There are seven different types of docks that are used to work on the ships under construction:

Dry dock, from which the water may be shut or pumped out, especially, one in the form of a chamber having walls and floor, often of masonry and communicating with deep water, but having appliances for excluding it; -- used in constructing or repairing ships. The name includes structures used for the examination, repairing, or building of vessels, as graving docks, floating docks, hydraulic docks, etc.

Floating dock, which is made to become buoyant, and, by floating, to lift a vessel out of water.

Graving dock, for holding a ship for graving or cleaning the bottom, etc.

Naval dock, with which are naval stores, materials, and all conveniences for the construction and repair of ships.

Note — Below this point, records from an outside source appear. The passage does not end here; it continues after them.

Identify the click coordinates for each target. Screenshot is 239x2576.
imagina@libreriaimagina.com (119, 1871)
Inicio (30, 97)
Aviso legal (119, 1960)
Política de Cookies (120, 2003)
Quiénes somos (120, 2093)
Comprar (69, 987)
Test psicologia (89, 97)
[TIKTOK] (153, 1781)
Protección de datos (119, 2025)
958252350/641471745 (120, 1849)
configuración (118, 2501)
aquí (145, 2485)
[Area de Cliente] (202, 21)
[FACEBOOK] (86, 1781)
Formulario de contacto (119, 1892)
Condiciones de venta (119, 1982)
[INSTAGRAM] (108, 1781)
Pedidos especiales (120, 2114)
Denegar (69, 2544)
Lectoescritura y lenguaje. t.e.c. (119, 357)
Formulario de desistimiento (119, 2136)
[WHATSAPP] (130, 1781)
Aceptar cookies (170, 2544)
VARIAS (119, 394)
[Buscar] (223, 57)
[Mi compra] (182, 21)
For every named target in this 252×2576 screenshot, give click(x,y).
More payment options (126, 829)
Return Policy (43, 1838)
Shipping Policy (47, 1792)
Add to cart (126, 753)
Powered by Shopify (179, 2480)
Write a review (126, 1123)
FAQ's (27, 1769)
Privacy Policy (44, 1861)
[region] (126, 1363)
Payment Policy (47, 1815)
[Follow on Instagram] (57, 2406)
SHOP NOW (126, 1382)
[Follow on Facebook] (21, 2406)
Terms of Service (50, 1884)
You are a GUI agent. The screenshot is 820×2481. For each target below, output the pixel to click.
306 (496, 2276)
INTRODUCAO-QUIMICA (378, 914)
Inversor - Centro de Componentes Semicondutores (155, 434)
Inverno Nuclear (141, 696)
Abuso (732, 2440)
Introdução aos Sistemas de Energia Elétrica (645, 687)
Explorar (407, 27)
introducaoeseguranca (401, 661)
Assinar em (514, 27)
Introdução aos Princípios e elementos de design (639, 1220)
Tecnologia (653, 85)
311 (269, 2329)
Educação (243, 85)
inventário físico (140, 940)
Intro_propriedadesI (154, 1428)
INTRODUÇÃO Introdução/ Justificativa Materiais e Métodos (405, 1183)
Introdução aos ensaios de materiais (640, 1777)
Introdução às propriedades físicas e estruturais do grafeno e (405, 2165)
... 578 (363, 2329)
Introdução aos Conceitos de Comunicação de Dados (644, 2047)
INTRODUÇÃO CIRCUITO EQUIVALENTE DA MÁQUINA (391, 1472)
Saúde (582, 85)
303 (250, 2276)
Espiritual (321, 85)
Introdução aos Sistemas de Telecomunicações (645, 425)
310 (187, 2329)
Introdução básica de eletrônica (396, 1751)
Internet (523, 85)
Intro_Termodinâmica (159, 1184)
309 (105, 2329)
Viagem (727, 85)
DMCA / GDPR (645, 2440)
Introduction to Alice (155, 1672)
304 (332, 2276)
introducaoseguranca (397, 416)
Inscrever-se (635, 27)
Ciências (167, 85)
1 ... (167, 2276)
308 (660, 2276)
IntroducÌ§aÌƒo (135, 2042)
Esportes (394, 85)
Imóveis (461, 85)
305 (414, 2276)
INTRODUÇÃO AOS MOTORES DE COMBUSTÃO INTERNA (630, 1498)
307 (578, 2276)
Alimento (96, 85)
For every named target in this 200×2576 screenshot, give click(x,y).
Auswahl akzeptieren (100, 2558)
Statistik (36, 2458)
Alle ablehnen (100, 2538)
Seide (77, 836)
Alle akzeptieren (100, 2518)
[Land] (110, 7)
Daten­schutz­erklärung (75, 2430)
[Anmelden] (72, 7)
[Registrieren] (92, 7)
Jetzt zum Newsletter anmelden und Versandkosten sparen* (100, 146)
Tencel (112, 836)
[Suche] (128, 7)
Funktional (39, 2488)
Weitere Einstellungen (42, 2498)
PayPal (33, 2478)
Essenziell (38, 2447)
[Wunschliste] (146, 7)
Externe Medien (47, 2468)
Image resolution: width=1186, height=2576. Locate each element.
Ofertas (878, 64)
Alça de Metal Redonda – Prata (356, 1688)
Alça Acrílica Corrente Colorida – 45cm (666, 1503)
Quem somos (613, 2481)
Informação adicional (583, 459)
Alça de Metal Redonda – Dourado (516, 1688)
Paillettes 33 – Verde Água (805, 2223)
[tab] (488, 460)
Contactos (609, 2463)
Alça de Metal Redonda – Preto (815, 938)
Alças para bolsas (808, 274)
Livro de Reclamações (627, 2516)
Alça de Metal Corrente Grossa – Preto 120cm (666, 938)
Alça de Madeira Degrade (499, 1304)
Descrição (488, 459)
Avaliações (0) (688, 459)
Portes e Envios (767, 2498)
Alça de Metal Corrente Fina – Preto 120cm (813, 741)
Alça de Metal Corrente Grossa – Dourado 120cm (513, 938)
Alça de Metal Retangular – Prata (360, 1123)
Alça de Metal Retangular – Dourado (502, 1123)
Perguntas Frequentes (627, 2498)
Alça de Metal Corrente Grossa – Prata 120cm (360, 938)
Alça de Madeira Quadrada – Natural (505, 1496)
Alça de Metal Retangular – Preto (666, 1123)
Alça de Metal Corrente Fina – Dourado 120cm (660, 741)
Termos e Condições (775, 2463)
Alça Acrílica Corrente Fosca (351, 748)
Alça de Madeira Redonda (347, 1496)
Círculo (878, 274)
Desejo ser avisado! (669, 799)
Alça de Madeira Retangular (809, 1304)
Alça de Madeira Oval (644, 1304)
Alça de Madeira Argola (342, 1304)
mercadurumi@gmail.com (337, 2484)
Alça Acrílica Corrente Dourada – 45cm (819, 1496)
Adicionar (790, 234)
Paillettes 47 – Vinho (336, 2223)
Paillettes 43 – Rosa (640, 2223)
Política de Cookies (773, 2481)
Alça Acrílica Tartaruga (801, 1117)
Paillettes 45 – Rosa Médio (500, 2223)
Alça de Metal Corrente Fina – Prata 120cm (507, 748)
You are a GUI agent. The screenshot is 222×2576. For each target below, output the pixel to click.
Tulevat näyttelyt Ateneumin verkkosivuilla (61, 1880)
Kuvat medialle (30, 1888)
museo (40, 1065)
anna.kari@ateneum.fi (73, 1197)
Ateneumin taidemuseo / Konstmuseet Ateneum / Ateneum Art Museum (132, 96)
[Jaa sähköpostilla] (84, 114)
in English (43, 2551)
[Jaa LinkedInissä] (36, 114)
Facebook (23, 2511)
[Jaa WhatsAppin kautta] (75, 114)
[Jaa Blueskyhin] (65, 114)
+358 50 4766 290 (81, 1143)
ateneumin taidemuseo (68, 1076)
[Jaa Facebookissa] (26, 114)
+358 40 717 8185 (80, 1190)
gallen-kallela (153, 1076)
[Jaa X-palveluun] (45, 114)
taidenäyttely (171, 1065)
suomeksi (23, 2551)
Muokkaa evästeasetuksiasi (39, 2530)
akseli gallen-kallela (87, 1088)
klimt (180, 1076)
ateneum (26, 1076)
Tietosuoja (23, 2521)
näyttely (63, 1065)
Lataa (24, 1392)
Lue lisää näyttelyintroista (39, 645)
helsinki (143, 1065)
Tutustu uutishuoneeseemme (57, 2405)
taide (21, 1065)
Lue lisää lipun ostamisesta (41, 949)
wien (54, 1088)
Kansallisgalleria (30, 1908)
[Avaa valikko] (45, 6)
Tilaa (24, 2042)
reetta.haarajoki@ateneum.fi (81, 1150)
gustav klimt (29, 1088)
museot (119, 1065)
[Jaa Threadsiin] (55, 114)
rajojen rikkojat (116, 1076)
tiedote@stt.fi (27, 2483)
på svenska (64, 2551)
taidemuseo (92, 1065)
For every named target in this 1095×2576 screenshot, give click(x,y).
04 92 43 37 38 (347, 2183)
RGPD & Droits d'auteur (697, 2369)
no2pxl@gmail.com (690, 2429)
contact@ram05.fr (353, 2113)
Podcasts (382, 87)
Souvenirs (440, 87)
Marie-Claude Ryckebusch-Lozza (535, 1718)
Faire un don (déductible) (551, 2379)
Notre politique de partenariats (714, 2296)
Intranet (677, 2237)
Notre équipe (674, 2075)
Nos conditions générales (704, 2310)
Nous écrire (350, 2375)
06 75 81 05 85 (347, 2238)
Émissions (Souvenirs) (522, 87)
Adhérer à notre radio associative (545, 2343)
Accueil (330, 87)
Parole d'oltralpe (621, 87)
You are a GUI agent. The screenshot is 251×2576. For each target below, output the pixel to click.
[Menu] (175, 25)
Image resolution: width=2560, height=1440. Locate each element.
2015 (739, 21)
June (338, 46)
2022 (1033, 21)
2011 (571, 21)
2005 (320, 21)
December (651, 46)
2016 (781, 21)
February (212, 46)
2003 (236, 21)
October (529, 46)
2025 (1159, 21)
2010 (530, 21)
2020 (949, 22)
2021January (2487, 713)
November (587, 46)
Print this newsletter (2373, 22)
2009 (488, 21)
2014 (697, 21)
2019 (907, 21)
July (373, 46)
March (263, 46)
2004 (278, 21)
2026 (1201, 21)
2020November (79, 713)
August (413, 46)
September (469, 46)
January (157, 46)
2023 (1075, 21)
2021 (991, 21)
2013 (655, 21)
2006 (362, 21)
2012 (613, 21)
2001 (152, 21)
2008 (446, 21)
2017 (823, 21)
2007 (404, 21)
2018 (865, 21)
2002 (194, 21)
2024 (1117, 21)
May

Sectional dock, a form of floating dock made in separate sections or caissons.

Slip dock, having a sloping floor that extends from deep water to above high-water mark, and upon which is a railway on which runs a cradle carrying the ship. It's a slip or water way extending between two piers or projecting wharves, for the reception of ships; -- sometimes including the piers themselves; as, to be down on the dock.

Wet dock, where the water is shut in, and kept at a given level, to facilitate the loading and unloading of ships; -- also sometimes used as a place of safety; a basin.

When a ship is brought into the basin for dry docking, it passes through the dock gate, a floating caisson. When the dock is ready to receive a ship, the gate is moored to the quay side of the basin. Once a ship is floated into the dry dock and its keel is resting on pre-placed blocks, the gate is towed into position and filled with water to sink it into place. As water is pumped from the graving dock, water pressure from the basin forces the gate tightly in place, creating a seal that keeps the working space beneath the ship dry. The graving dock is opened by reversing the procedure. Next to the dry dock is the pump house where the machinery for pumping the water from the dry dock was installed.

The Shipbuilding Plant and Materials including a boiler with all machinery and materials for working a patent slipway; 5 cranes; 6 winches; Bogies; Jack Screws; Lathe; Cramps; Boiler and Steam Kiln; English and Foreign Oak Elm and Yellow Pine Timber; Staging Planks; Deck Deals old and new rope; chains; iron and wood blocks; shovels; whip and cross saws; Augers; caulking ions; Ring Bolts; Wood and metal pumps; Paints; oils; Naptha; Pitch; Coal Tar; New and old iron; grindstones; Treenails; Ladders and a quantity of gear and materials, about 100 casks and buoys (for raising ships).

In the Blacksmiths shop are 3 pairs of bellows; 4 anvils; 4 vices; Tongs Hammers and all necessary tools.

The Overseers of the Shipwright's of Barrett's Bay:

Master shipwright: responsible for most workmen and all construction and repair work.
Master attendant: managed the ships in harbour and saw to the maintenance of the ships in Ordinary, i.e. when the ship was laid up.
Clerk of the cheque: mustered the workmen, looked after expenses and kept accounts of earnings.
Clerk of the survey: checked the details of all stores received, and issued and surveyed materials.
Clerk of the ropeyard: mustered the men, and received and issued stores.